- _Work to be completed_
What must be written out is each line from the one holding "The width and height of the screenshot is (891, 883)." through the end of the records, word for word, minus any pictures.

***** The data *****

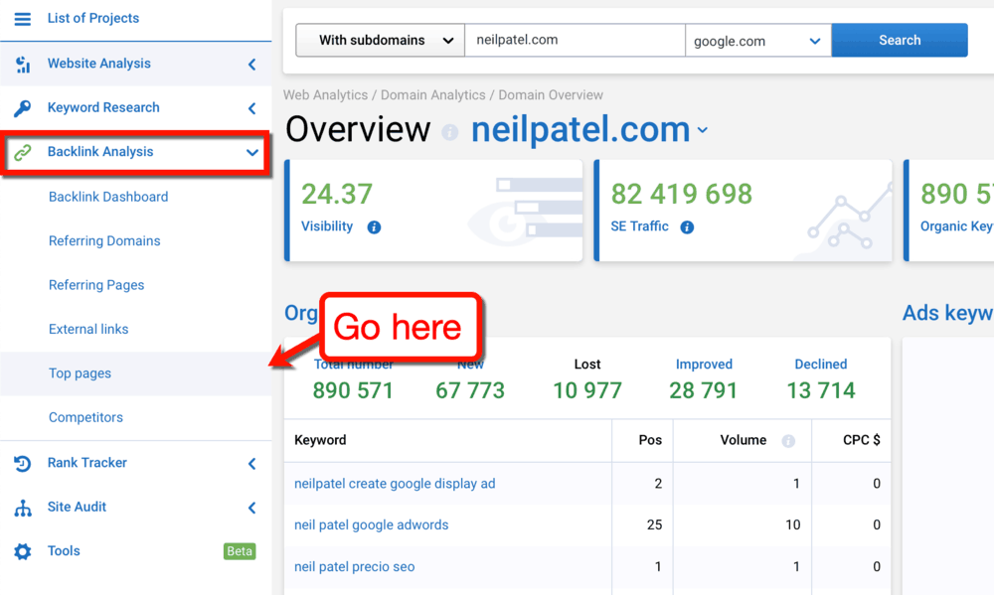Select the Website Analysis sidebar icon
994x595 pixels.
tap(22, 64)
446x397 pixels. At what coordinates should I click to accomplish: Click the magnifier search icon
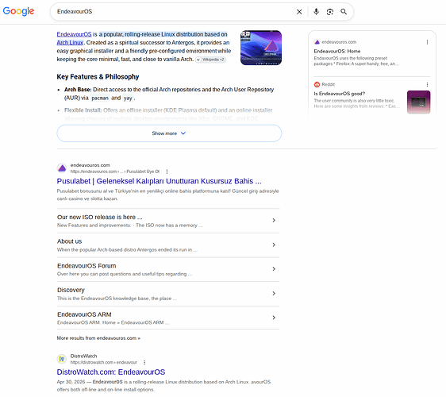(344, 12)
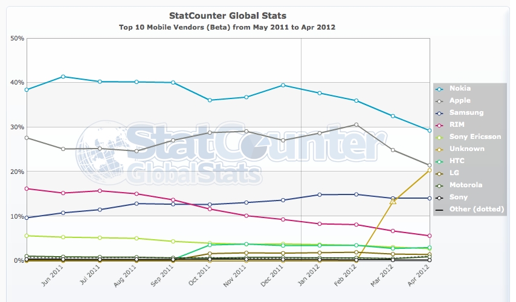Click the Motorola legend marker icon
The width and height of the screenshot is (516, 302).
439,185
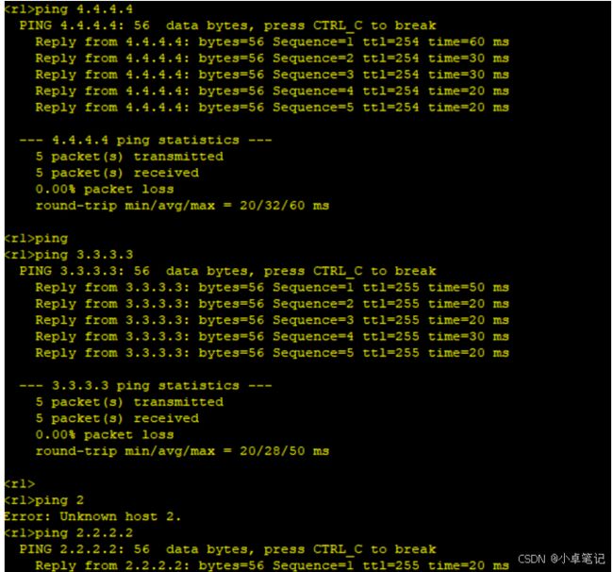Viewport: 613px width, 572px height.
Task: Click the '4.4.4.4 ping statistics' heading
Action: [x=145, y=140]
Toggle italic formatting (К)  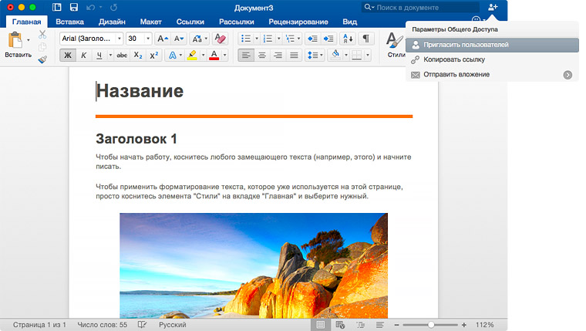tap(83, 56)
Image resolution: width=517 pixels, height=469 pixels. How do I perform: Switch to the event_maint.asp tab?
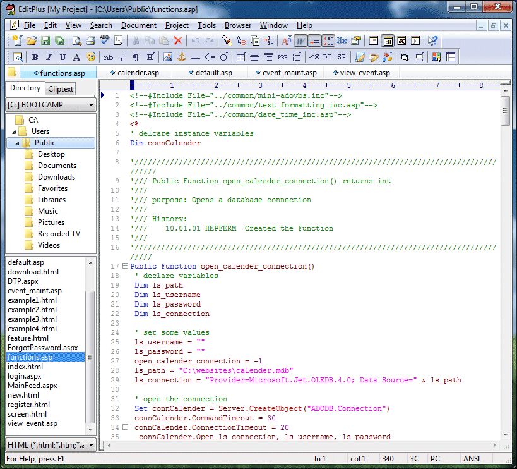click(x=288, y=73)
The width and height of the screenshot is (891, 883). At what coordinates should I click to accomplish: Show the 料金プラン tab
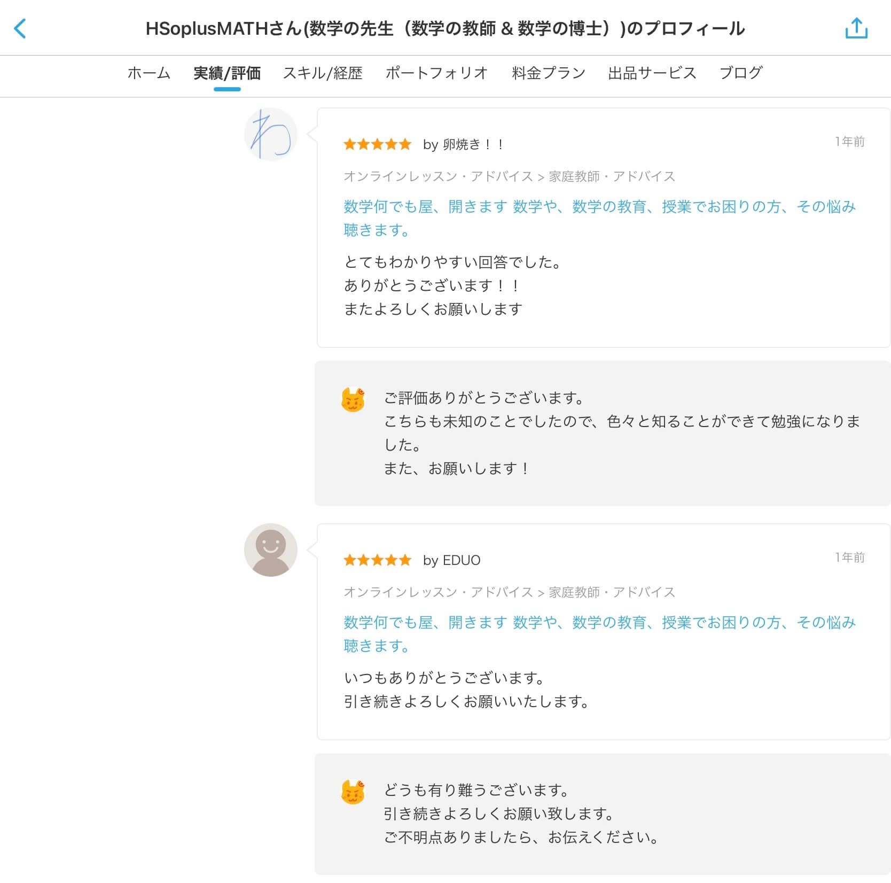coord(548,73)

*****

- _Result of the task_
The width and height of the screenshot is (891, 883). At what coordinates should I click to accomplish: Show the 料金プラン tab
coord(548,73)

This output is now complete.